* [Exercise requirements]: Only a number is wanted here: how many lines in the entries below contain the word "bottom".

(Records from a collection)
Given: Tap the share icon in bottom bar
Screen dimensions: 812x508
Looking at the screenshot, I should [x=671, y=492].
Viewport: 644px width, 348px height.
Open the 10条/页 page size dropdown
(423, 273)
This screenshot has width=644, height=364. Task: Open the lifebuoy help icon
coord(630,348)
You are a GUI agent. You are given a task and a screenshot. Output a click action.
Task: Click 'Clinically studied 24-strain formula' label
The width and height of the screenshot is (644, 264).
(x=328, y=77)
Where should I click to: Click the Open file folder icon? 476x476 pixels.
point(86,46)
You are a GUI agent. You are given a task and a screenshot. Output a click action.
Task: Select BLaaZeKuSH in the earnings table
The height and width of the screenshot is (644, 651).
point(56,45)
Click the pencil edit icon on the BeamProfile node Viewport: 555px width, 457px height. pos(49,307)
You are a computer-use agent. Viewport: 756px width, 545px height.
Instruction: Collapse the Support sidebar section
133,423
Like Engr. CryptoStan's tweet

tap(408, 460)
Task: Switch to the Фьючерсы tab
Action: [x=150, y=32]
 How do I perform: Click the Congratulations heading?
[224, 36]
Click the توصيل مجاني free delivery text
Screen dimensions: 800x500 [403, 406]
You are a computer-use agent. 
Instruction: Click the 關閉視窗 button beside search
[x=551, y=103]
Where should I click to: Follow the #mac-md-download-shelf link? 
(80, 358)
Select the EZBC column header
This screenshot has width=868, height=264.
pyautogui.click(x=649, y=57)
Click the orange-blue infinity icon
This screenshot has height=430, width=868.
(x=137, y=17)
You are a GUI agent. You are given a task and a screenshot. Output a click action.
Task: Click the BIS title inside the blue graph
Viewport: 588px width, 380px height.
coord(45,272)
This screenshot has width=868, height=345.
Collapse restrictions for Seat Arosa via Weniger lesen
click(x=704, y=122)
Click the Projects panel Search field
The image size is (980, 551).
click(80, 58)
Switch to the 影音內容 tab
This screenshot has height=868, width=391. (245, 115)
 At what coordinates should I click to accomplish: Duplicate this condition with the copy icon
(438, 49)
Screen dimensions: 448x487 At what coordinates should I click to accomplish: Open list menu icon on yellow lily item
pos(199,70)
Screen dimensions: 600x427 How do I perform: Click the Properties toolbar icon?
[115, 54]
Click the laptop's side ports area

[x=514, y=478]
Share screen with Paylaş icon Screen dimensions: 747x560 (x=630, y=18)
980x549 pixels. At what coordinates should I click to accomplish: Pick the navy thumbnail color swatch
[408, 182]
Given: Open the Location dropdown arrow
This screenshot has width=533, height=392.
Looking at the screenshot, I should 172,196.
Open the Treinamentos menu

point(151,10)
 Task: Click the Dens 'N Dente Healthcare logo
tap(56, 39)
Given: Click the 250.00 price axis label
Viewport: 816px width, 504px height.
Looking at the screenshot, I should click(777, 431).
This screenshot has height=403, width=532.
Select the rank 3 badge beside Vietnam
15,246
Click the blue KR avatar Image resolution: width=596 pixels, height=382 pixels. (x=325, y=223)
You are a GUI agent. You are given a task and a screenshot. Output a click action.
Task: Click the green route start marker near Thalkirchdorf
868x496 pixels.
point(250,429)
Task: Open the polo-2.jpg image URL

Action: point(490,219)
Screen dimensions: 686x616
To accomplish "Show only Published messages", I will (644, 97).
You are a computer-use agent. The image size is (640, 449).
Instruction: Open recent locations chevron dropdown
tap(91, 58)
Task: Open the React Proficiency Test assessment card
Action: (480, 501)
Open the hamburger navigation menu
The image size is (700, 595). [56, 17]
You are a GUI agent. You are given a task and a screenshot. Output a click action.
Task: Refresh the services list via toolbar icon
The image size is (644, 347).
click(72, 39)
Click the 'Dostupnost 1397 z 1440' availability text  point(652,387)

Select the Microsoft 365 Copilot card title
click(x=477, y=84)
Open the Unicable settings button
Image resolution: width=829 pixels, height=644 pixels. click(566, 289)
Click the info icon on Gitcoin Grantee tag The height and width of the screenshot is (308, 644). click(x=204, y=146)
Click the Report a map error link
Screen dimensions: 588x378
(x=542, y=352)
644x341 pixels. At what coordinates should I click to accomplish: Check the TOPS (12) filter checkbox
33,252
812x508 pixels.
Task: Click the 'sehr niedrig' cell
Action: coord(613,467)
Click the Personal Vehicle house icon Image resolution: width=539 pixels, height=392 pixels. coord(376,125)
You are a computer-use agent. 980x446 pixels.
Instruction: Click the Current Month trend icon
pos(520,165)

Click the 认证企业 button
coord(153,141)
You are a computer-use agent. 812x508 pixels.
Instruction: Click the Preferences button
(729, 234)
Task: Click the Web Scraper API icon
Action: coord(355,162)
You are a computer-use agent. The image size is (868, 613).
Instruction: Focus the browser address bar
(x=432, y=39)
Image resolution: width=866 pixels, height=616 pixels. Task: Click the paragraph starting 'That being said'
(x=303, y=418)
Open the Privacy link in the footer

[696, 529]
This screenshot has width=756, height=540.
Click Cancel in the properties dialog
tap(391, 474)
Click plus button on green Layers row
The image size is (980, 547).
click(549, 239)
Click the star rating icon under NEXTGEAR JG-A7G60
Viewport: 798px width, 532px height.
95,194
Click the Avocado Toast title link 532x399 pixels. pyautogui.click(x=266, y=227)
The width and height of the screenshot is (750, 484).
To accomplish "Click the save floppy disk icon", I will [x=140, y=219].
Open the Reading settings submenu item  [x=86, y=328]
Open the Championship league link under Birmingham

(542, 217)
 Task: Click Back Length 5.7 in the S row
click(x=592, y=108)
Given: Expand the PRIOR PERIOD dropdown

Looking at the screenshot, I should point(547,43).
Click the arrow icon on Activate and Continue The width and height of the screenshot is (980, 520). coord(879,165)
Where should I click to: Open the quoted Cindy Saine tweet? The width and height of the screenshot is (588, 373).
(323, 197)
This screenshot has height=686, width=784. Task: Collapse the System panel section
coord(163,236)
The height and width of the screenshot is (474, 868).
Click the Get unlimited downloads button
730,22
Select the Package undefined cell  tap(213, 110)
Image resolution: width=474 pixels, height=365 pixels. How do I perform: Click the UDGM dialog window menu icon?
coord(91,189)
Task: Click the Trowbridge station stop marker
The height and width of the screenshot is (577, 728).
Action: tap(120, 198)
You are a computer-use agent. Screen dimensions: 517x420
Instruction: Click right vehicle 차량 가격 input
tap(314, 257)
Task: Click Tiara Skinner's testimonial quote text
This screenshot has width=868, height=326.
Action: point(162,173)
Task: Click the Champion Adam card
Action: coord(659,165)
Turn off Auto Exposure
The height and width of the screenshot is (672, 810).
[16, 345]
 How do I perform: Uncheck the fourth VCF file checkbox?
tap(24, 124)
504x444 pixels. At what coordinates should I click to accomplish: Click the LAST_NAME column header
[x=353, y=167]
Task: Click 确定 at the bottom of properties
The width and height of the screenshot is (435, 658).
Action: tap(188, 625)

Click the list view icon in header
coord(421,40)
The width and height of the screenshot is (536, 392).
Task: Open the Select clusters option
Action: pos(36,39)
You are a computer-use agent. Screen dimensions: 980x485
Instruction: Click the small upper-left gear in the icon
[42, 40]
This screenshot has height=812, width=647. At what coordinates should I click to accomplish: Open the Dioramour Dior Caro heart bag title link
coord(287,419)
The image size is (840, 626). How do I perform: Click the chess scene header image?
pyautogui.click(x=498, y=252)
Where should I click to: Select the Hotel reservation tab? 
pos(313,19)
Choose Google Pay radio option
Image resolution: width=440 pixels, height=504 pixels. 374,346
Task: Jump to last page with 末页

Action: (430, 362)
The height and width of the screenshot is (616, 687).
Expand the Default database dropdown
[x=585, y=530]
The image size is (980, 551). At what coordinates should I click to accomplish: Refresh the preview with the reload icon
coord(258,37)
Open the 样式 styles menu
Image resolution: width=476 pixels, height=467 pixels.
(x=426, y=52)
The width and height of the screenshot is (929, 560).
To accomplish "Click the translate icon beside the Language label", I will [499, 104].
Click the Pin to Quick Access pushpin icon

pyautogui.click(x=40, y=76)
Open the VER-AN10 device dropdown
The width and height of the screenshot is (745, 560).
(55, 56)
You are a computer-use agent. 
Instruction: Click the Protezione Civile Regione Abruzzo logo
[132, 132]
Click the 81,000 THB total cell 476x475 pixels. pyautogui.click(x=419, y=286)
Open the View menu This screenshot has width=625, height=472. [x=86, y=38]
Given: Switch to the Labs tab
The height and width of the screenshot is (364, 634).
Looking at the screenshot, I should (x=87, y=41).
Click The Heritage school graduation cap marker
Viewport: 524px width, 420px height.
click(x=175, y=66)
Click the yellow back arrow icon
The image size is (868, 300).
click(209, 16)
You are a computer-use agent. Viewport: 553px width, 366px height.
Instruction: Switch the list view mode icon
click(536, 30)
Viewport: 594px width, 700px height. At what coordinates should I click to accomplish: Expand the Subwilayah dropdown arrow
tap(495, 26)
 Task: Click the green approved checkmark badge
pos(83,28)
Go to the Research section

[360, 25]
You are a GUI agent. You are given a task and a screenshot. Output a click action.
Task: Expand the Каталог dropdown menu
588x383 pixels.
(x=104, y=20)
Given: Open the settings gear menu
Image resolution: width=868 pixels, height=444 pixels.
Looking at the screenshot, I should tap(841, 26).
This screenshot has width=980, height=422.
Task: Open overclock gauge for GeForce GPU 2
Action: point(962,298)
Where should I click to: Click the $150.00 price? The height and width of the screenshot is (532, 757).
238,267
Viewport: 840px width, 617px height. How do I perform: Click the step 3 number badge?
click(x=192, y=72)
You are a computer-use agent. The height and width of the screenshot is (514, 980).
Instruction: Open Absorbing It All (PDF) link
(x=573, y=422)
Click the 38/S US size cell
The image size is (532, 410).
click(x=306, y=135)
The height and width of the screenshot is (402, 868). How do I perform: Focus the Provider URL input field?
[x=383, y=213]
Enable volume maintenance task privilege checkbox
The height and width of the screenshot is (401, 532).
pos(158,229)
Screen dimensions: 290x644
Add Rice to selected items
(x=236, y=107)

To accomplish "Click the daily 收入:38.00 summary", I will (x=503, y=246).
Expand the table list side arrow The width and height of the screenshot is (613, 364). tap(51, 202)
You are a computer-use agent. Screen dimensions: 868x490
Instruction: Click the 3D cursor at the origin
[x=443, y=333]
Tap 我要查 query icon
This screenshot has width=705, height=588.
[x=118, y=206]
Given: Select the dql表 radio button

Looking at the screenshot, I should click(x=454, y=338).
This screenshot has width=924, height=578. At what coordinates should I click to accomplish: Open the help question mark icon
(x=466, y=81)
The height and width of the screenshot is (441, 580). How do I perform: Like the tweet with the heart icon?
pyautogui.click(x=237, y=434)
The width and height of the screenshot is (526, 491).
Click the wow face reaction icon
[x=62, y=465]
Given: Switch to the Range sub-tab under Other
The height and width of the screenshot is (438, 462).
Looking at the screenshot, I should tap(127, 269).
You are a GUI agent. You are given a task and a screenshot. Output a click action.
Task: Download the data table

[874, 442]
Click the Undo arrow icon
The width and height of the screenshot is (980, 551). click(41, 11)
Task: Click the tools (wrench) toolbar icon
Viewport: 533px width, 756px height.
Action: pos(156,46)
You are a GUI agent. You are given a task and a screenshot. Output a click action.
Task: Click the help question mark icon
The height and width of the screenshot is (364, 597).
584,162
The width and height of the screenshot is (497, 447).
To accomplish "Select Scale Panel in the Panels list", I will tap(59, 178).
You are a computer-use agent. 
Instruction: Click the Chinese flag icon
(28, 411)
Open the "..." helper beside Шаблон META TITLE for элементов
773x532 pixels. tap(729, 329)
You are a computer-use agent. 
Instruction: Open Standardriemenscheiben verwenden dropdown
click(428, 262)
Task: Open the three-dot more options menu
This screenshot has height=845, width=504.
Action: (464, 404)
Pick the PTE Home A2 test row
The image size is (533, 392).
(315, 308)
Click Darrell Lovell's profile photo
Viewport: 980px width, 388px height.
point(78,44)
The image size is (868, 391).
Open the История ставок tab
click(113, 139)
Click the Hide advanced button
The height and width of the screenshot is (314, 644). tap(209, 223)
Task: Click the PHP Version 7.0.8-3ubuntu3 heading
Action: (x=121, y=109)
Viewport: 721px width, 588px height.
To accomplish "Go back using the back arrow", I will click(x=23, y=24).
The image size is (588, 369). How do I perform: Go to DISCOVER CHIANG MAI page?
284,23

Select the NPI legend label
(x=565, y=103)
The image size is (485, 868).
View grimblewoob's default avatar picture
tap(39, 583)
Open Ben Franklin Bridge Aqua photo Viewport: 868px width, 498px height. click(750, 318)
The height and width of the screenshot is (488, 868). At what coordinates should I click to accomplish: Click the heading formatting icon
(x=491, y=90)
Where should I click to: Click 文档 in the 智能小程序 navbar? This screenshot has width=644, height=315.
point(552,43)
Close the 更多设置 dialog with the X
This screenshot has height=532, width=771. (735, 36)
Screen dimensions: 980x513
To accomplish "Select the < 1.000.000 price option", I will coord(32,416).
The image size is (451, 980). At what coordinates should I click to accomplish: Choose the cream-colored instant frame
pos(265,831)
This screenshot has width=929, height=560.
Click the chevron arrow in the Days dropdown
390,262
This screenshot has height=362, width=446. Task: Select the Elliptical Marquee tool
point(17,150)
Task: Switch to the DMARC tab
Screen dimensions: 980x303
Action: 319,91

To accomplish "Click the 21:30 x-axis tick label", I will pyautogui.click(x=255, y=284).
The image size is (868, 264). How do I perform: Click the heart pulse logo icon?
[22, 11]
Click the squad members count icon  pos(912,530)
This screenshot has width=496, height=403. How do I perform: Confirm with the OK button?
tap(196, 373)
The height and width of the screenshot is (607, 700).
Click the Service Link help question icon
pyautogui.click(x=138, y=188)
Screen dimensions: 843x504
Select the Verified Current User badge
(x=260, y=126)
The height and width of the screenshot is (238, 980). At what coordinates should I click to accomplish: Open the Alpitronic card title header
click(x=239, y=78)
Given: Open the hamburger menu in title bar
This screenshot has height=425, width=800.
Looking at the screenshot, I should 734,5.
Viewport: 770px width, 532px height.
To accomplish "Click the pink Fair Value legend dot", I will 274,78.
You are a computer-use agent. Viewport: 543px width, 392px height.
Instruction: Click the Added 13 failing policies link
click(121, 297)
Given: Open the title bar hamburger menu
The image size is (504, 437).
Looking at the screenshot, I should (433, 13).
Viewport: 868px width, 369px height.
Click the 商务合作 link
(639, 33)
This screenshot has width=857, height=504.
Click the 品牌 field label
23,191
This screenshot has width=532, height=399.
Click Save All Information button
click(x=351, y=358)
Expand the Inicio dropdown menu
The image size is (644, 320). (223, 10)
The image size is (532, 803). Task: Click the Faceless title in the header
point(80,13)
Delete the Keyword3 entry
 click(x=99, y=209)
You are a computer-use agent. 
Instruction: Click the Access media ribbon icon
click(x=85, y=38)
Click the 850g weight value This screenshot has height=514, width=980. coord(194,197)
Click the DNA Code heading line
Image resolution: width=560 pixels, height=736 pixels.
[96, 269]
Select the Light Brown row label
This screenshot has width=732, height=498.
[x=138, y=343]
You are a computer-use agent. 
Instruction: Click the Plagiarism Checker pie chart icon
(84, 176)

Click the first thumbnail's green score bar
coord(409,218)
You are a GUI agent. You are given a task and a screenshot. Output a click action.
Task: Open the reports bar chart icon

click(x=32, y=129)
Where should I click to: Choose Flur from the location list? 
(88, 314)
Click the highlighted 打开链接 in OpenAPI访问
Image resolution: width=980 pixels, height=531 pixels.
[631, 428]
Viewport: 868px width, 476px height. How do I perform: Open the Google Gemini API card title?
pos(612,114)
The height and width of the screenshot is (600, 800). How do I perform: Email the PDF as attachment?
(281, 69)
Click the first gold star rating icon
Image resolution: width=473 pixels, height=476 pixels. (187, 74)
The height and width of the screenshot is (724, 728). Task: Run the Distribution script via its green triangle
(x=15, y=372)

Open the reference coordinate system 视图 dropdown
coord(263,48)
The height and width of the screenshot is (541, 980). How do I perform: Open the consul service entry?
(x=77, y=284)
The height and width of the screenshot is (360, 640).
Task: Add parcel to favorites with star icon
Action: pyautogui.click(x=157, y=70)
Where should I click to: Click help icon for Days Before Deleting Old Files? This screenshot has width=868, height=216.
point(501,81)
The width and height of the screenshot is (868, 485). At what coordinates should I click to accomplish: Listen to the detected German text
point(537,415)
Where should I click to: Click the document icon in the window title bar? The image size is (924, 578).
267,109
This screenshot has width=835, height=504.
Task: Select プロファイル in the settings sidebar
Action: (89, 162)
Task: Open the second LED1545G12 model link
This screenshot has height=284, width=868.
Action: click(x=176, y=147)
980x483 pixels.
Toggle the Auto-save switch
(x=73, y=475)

* [Exercise answer]: 2